Senate Bill 3617 acknowledges a hard truth in many Illinois communities: the need for mental and behavioral healthcare far exceeds the resources to meet it, according to a release from State Rep. Mike Halpin, D-Rock Island. There are only 14 behavioral healthcare professionals for every 10,000 Illinois residents, and many people must wait longer for essential treatment or skip treatment entirely.

State Rep. Mike Halpin, D-Rock Island, announcing his candidacy for Illinois State Senate on Wednesday, Sept. 8, 2021. (Jonathan Turner, ourquadcities.com)

Halpin joined colleagues in the Illinois General Assembly to support this new law, which has been signed and will take effect immediately.

The measure expands the mental and behavioral healthcare workforce by making it easier for out-of-state clinicians to obtain licensure in Illinois, and streamlining requirements for social workers, professional counselors, and clinical psychologists who have recently inactive licenses.

It also encourages more diversity in the mental health field, creates tax credits for care providers, and makes other improvements in the law to encourage more accessible, quality mental and behavioral healthcare.
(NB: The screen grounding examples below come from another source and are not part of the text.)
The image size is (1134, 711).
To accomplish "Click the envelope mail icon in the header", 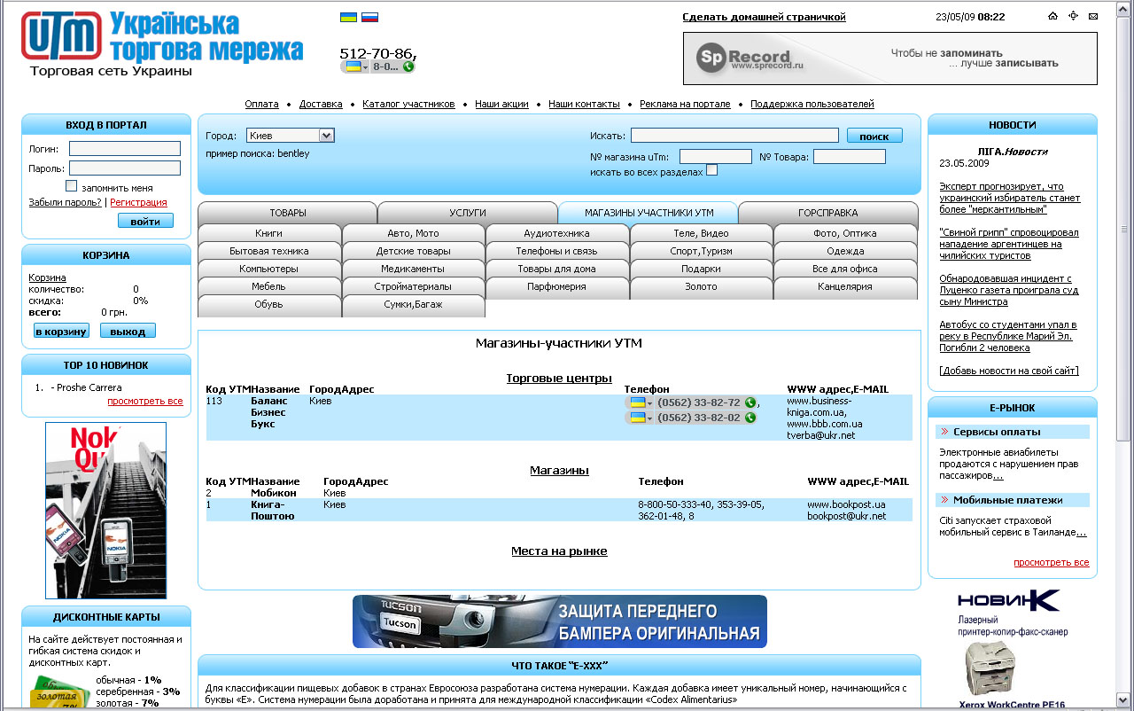I will coord(1094,16).

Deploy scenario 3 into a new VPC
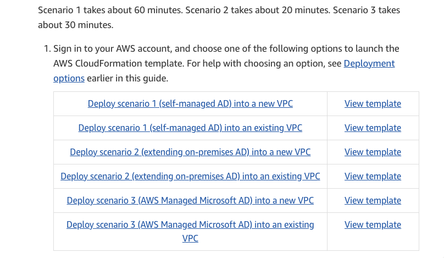pyautogui.click(x=190, y=200)
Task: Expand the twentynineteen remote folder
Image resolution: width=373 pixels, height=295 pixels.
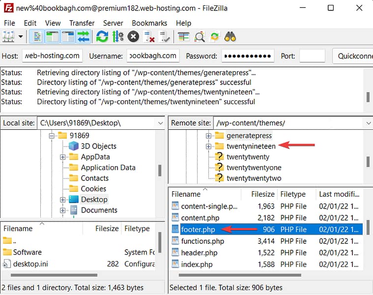Action: 208,146
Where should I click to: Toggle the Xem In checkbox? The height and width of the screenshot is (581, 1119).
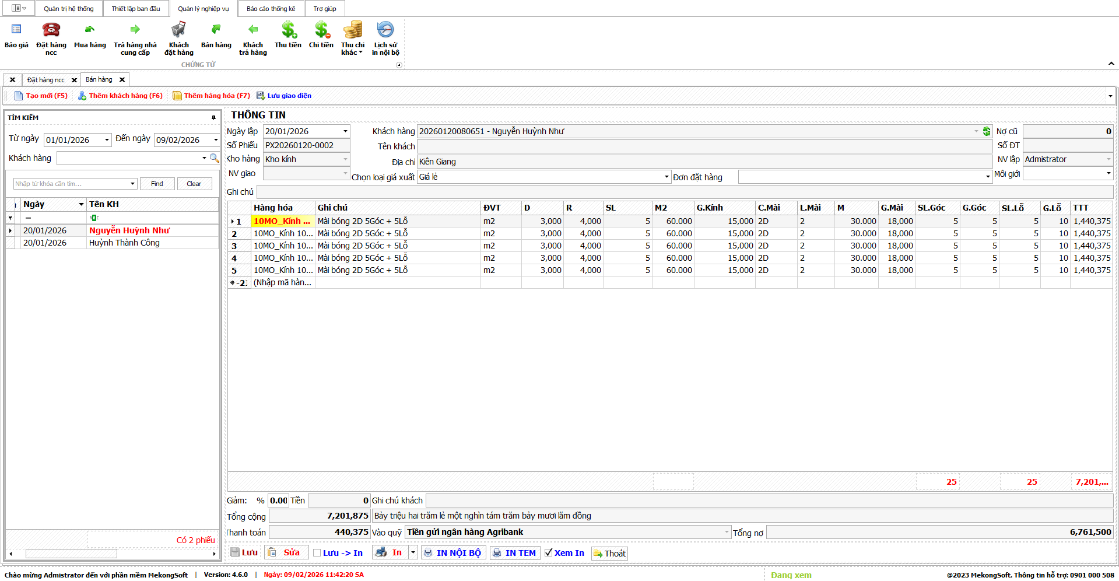[549, 553]
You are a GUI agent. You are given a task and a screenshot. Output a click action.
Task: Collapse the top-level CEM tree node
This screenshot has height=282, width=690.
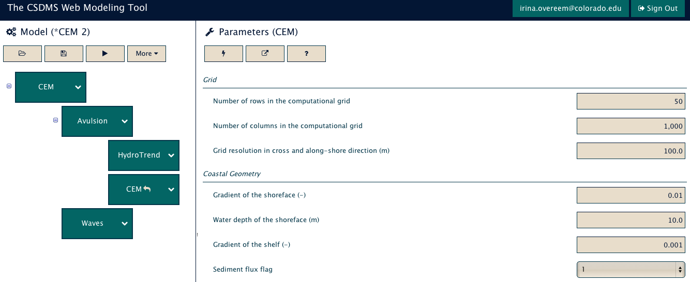pos(9,86)
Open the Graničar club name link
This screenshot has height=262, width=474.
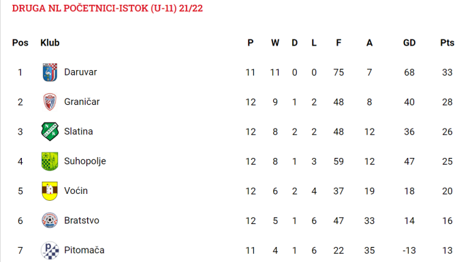click(x=82, y=102)
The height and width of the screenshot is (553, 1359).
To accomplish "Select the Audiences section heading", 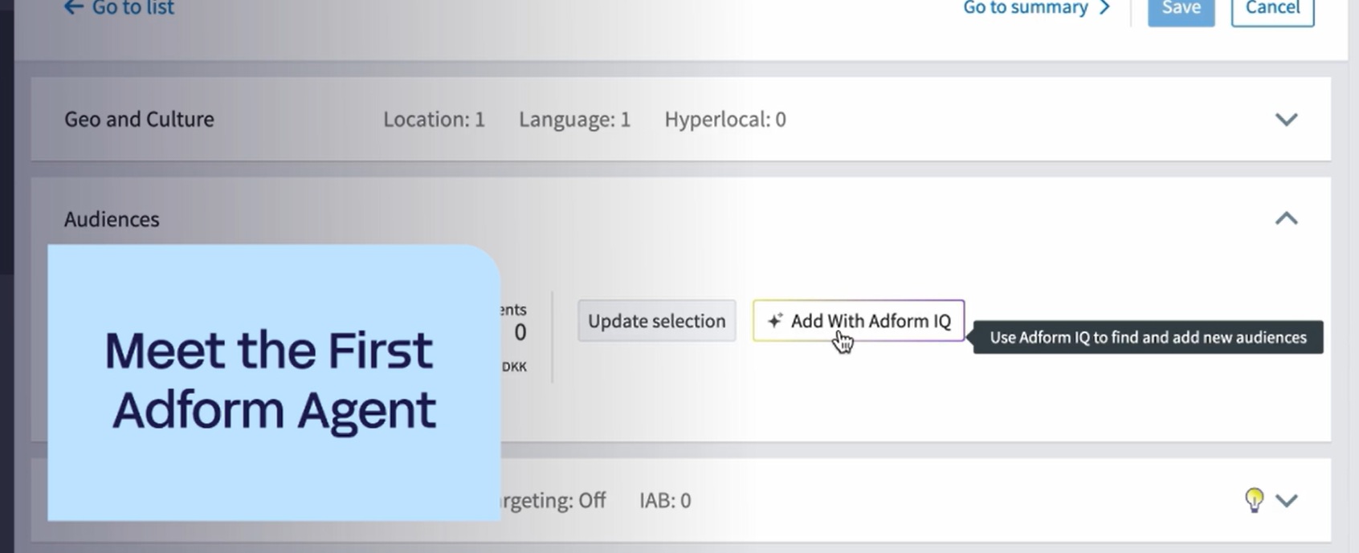I will point(112,219).
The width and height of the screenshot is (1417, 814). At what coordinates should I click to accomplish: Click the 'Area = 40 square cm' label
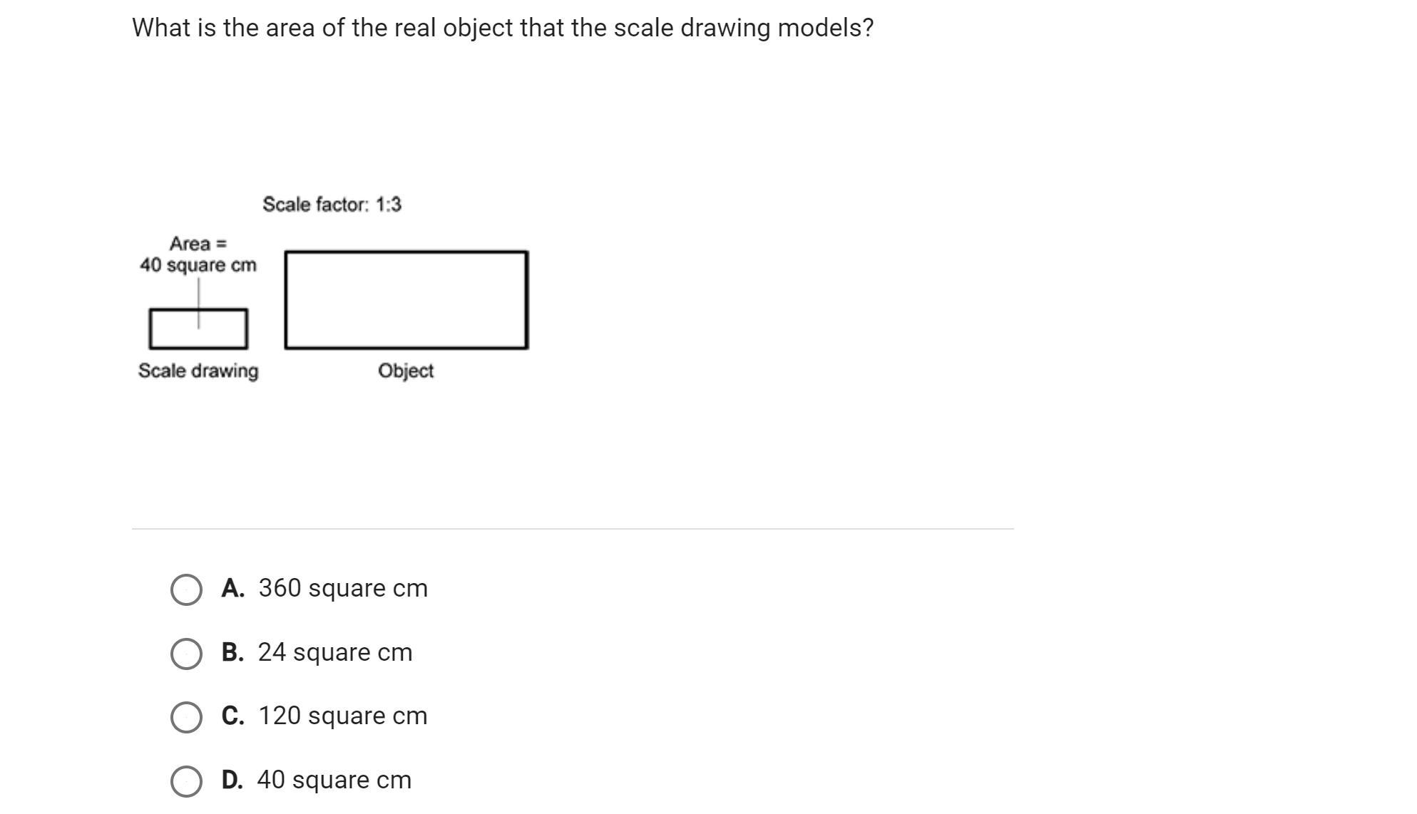(x=198, y=254)
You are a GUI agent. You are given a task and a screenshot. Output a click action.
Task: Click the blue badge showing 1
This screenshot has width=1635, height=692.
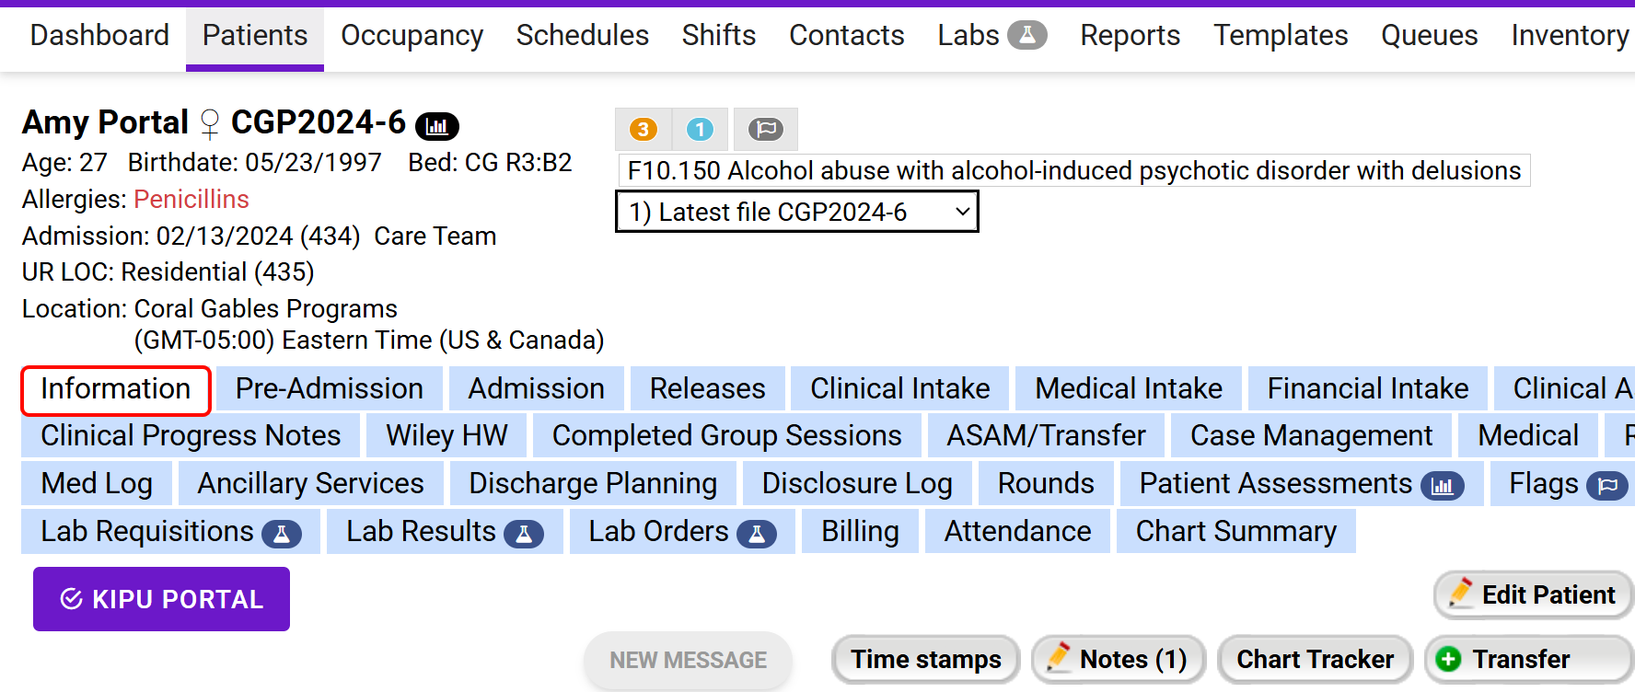700,130
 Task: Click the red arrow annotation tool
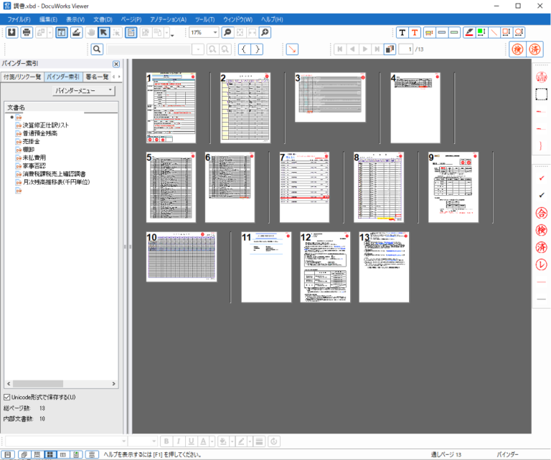(x=292, y=49)
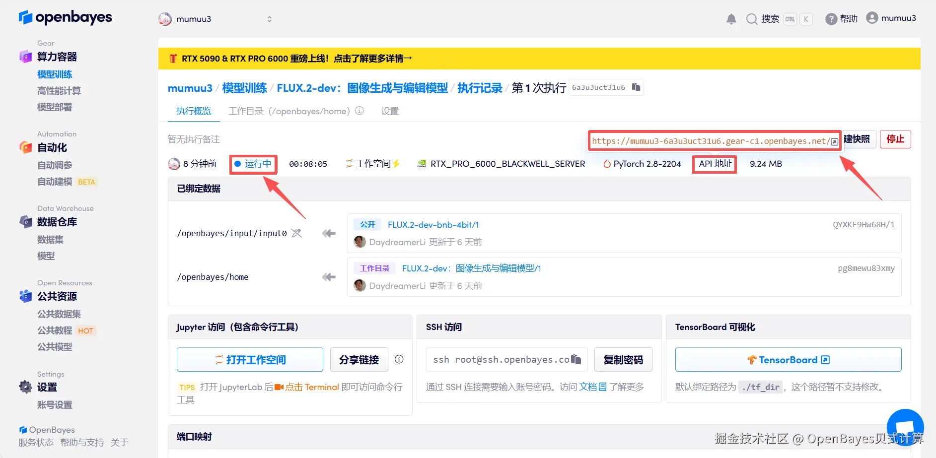Open the support chat bubble
The height and width of the screenshot is (458, 936).
[905, 427]
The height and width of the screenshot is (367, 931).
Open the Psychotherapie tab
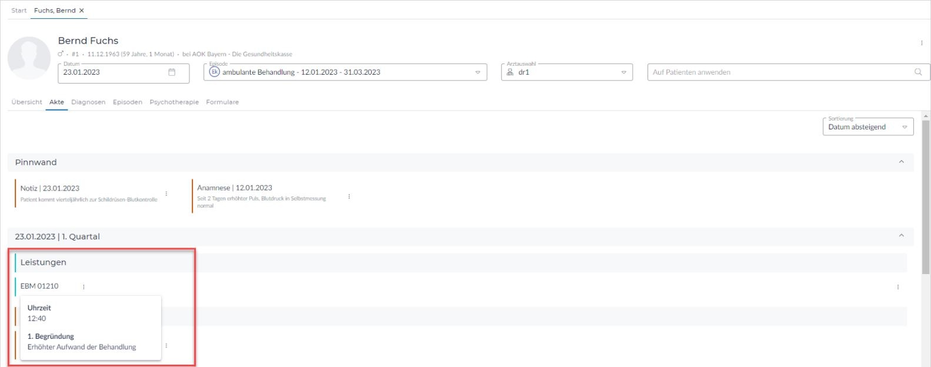click(174, 102)
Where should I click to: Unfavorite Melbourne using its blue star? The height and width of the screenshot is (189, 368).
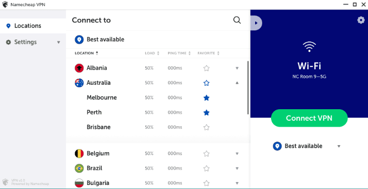tap(206, 98)

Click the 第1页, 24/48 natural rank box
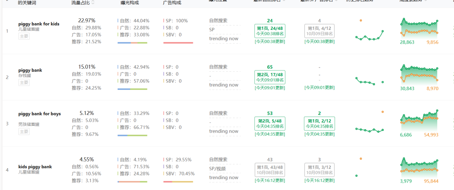(270, 31)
“Too many people suffer in silence, and the COVID-19 pandemic has created so many challenges for people who just need help,” Halpin said in a Friday release. “I am proud to support investing in our mental and behavioral health system to provide high-quality care in all parts of Illinois.”

The bill temporarily allows professional licensees out of practice for less than five years to reactivate their license with the Illinois Department of Financial and Professional Regulation (IDFPR). The bill also seeks to expand behavioral health training, incentivizes the hiring of individuals in recovery from substance use disorder or mental illness, and makes it easier for advanced practice registered nurses to treat patients.

In this Feb. 22, 2021, file photo, Gov. J.B. Pritzker speaks at Chicago State University in Chicago. (Ashlee Rezin Garcia/Chicago Sun-Times via AP, File)

“We need a mental healthcare workforce that is robust enough to get people help when they need it — not after months on a waiting list,” Gov. Pritzker said Friday. “I am proud to sign this mental health omnibus bill — training, expanding, and diversifying our behavioral health workforce—into law. This legislation invests in mental health infrastructure — and that infrastructure is people. Our therapists. Our social workers. Our crisis counselors."

"There is nothing more important than investing in the people who support the health and wellbeing of Illinoisans," he said.

Improving access to services

The state aims to improve access to critical behavioral health services across Illinois, demonstrated by efforts that include expanding telehealth parity from emergency to permanent, as well as the recent appointments of state Behavioral Health Officer David Jones and Children’s Behavioral Health Transformation Initiative Director Dana Weiner.

The new state budget, which takes effect July 1, 2022, includes a significant investment in mental health and substance abuse prevention and treatment services that aim to increase access to the behavioral health system in every region of the state.

The new legislation removes barriers to those wishing to re-enter the mental health workforce, such as continuing education credit completion, passing additional examinations, and fee payments. Former license holders must be in good standing to have their licenses reactivated. Mental health professionals out of practice for less than five years may restore their license with IDFPR only once without providing more information to the Department.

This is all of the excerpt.